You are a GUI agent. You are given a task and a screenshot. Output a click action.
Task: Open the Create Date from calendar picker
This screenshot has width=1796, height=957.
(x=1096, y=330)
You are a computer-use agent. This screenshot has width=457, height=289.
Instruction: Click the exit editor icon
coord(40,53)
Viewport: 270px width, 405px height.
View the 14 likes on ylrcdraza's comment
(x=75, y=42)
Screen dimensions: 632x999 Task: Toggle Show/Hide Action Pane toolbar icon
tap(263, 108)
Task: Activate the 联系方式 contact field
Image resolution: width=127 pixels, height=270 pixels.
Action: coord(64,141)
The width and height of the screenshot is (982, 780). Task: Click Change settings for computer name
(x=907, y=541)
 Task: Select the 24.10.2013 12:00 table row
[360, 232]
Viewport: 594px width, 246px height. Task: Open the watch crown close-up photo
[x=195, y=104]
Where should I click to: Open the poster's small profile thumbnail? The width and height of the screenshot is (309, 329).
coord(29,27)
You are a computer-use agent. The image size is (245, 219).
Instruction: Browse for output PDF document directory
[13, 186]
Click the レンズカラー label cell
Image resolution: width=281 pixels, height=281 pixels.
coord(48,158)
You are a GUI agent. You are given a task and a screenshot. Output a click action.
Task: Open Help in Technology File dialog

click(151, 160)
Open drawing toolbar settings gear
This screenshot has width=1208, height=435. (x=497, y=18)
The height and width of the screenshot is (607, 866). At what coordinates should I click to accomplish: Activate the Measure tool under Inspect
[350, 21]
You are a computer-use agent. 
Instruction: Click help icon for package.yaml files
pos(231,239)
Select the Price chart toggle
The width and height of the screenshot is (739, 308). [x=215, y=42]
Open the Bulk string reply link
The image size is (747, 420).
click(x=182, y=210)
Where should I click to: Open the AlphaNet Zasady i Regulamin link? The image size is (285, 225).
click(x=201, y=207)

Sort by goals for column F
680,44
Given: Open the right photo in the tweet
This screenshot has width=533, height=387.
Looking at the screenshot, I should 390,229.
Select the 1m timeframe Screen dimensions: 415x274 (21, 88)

• YOUR GOAL
Your task is to return all of the material exactly.

• EXERCISE SOLUTION
You are a GUI agent. You are given a task and a screenshot. Output a click action.
Task: Open the Create Date from calendar picker
This screenshot has width=1796, height=957.
(x=1096, y=330)
You are a computer-use agent. This screenshot has width=457, height=289.
Instruction: Click the exit editor icon
coord(40,53)
Viewport: 270px width, 405px height.
View the 14 likes on ylrcdraza's comment
(x=75, y=42)
Screen dimensions: 632x999 Task: Toggle Show/Hide Action Pane toolbar icon
tap(263, 108)
Task: Activate the 联系方式 contact field
Image resolution: width=127 pixels, height=270 pixels.
Action: coord(64,141)
The width and height of the screenshot is (982, 780). Task: Click Change settings for computer name
(x=907, y=541)
 Task: Select the 24.10.2013 12:00 table row
[360, 232]
Viewport: 594px width, 246px height. Task: Open the watch crown close-up photo
[x=195, y=104]
Where should I click to: Open the poster's small profile thumbnail? The width and height of the screenshot is (309, 329).
coord(29,27)
You are a computer-use agent. The image size is (245, 219).
Instruction: Browse for output PDF document directory
[13, 186]
Click the レンズカラー label cell
Image resolution: width=281 pixels, height=281 pixels.
coord(48,158)
You are a GUI agent. You are given a task and a screenshot. Output a click action.
Task: Open Help in Technology File dialog

click(151, 160)
Open drawing toolbar settings gear
This screenshot has width=1208, height=435. (x=497, y=18)
The height and width of the screenshot is (607, 866). At what coordinates should I click to accomplish: Activate the Measure tool under Inspect
[350, 21]
You are a computer-use agent. 
Instruction: Click help icon for package.yaml files
pos(231,239)
Select the Price chart toggle
The width and height of the screenshot is (739, 308). [x=215, y=42]
Open the Bulk string reply link
The image size is (747, 420).
click(x=182, y=210)
Where should I click to: Open the AlphaNet Zasady i Regulamin link? The image size is (285, 225).
click(x=201, y=207)

Sort by goals for column F
680,44
Given: Open the right photo in the tweet
This screenshot has width=533, height=387.
Looking at the screenshot, I should 390,229.
Select the 1m timeframe Screen dimensions: 415x274 (21, 88)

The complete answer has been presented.